Literal meaning
Chakra- Wheel, Asana-Pose
Prerequisites
Bhujangasana, Setu Bandhasana, Supta Vajrasana
How to do
There are two ways of getting into Chakrasana.
Way-1
- Stand 1 foot apart, inhale deeply, stretch your hands upward.
- While exhaling start bending backward until your hand reaches the floor.
- Maintain the pose at least for 20 seconds. Continue your breath.
- Lay flat on the back. Fold your legs by maintaining a 1-foot gap. Keep your heels close to the hips.
- Fold your hands at the elbows, place the palm downwards just below the shoulders, fingers pointing towards the waist.

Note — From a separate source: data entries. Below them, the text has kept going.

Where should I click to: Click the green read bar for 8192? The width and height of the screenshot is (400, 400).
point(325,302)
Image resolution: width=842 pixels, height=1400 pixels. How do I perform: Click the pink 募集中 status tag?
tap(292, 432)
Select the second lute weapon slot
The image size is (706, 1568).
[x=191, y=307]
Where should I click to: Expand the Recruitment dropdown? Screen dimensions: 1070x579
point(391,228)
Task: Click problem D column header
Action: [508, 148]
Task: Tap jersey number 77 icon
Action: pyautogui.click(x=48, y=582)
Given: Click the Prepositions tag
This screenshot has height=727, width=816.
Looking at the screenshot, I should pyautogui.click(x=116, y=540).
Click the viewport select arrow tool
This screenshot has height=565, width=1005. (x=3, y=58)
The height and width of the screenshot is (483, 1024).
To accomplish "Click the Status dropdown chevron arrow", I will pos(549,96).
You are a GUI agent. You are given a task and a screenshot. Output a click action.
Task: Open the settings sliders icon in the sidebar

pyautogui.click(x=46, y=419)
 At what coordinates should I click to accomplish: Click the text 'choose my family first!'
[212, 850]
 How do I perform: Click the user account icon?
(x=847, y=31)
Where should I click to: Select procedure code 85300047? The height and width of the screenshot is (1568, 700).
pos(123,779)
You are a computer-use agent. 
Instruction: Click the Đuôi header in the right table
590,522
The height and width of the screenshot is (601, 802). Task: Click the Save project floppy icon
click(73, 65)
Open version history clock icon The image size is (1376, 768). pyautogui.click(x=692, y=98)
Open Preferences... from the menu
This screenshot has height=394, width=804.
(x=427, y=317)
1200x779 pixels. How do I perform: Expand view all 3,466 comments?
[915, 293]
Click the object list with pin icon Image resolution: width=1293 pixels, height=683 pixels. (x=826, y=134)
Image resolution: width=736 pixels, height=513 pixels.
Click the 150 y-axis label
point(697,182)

- While inhaling, with support of hands, waist, and legs, raise your body, arching like a half wheel.
- The hands and legs should be as straight as possible.
- Hold the position for a while continue deep breathing.
- Expands and energizes the lungs.
- Strengthens and improves the flexibility of the spine.
- Strengthens the vertebral column, shoulders, hands, and legs.
- People with blood pressure issues should avoid this asana.
- Those suffering from a hernia should not practice this asana.
- People with any problem related to wrists, ankles, knees, or spine should consult an experienced yoga teacher before practicing this asana.